TASK INPUT:
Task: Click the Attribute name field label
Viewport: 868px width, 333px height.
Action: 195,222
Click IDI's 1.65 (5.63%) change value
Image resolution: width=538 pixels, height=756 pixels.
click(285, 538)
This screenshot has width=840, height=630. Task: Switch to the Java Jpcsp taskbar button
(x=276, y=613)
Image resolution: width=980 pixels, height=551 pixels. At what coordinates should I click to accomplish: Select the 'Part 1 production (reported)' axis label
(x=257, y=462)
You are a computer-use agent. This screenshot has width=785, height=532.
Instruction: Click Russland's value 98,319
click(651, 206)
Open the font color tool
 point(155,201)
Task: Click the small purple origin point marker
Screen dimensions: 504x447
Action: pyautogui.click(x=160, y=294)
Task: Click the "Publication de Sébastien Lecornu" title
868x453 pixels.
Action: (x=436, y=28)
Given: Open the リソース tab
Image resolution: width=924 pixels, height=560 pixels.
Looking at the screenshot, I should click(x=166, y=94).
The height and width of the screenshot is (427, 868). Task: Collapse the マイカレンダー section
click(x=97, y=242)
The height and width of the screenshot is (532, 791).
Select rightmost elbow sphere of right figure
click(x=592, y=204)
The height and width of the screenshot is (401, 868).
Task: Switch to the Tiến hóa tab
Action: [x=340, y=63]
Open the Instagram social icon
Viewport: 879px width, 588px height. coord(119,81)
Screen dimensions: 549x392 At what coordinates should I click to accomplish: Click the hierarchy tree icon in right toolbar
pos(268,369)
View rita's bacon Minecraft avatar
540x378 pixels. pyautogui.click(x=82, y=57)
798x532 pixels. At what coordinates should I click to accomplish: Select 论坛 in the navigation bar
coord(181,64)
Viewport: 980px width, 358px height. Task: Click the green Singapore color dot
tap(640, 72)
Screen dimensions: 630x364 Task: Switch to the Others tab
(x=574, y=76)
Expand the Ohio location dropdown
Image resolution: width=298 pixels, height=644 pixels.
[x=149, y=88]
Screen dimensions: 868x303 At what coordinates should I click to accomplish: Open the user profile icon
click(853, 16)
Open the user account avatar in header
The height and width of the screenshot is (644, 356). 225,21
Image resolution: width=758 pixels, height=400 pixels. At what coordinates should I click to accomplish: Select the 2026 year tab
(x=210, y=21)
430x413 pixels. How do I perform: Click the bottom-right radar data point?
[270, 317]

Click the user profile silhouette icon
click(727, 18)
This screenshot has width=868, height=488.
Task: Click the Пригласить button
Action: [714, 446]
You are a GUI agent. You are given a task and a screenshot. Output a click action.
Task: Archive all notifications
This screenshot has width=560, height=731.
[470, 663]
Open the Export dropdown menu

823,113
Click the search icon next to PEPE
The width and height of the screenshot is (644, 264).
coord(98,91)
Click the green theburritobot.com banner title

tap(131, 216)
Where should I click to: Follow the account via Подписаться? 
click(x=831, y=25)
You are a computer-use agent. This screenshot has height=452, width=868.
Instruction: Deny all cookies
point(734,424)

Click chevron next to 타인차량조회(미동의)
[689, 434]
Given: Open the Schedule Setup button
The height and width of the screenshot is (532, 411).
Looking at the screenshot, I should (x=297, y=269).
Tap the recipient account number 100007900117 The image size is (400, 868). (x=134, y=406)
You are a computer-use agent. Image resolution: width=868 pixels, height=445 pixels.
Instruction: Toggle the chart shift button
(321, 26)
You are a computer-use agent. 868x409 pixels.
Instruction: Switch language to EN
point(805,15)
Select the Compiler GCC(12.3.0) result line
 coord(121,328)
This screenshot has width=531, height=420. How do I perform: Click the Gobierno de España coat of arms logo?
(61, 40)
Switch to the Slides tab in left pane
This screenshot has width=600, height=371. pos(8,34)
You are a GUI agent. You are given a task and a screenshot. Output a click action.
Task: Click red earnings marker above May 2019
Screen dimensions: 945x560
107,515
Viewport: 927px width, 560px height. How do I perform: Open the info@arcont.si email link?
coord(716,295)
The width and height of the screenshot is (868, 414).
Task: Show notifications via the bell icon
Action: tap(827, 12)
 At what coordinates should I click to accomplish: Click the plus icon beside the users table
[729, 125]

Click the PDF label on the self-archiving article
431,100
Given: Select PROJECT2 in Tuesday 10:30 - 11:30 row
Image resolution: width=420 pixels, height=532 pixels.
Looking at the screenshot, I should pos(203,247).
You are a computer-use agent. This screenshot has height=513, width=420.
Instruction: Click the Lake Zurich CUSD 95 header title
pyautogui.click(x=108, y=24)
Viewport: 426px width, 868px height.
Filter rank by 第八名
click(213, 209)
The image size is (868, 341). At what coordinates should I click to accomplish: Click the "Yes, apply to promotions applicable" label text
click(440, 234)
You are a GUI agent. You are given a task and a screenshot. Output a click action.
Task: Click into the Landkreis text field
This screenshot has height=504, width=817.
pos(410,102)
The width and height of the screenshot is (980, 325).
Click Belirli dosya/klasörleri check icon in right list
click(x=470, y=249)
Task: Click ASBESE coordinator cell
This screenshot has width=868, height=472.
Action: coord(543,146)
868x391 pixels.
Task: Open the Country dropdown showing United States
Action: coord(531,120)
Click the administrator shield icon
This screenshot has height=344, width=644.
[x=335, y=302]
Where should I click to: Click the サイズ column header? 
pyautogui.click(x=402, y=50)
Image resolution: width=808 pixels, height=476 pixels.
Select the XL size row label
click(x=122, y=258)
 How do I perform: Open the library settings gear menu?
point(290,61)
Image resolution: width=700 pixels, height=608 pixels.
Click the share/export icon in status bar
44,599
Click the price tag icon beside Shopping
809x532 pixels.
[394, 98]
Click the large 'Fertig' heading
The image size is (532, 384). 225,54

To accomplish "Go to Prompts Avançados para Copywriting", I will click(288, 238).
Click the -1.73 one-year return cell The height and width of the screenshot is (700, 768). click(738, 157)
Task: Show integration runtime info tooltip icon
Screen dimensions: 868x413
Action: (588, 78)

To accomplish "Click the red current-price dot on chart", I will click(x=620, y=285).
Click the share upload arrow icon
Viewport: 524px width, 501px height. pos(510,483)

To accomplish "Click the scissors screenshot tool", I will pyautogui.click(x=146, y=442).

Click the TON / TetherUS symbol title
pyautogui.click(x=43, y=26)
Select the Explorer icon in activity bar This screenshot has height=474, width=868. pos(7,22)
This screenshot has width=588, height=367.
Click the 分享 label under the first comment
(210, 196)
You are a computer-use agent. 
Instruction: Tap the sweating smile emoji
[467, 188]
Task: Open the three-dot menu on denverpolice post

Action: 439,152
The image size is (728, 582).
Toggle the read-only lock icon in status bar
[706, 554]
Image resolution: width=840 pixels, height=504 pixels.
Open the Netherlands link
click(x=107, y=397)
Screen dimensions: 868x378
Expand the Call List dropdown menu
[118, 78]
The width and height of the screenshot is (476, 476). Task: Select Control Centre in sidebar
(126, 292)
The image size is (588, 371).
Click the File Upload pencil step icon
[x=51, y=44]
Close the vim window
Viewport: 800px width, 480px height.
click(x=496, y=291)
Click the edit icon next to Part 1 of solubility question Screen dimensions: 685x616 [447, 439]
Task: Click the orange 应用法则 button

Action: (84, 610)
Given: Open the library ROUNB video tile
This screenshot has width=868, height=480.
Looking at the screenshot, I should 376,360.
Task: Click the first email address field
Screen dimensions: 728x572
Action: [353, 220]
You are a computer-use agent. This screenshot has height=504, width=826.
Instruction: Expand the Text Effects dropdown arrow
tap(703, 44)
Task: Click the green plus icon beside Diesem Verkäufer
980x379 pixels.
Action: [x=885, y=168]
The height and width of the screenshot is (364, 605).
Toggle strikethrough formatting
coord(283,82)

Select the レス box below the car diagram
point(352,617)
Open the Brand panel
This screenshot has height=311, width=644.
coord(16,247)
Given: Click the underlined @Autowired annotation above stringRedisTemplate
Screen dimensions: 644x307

WORK TO COMPLETE: Give the count, and only the count, of lines in these records that hold the string "above".

REPLY TO THE EXERCISE: 2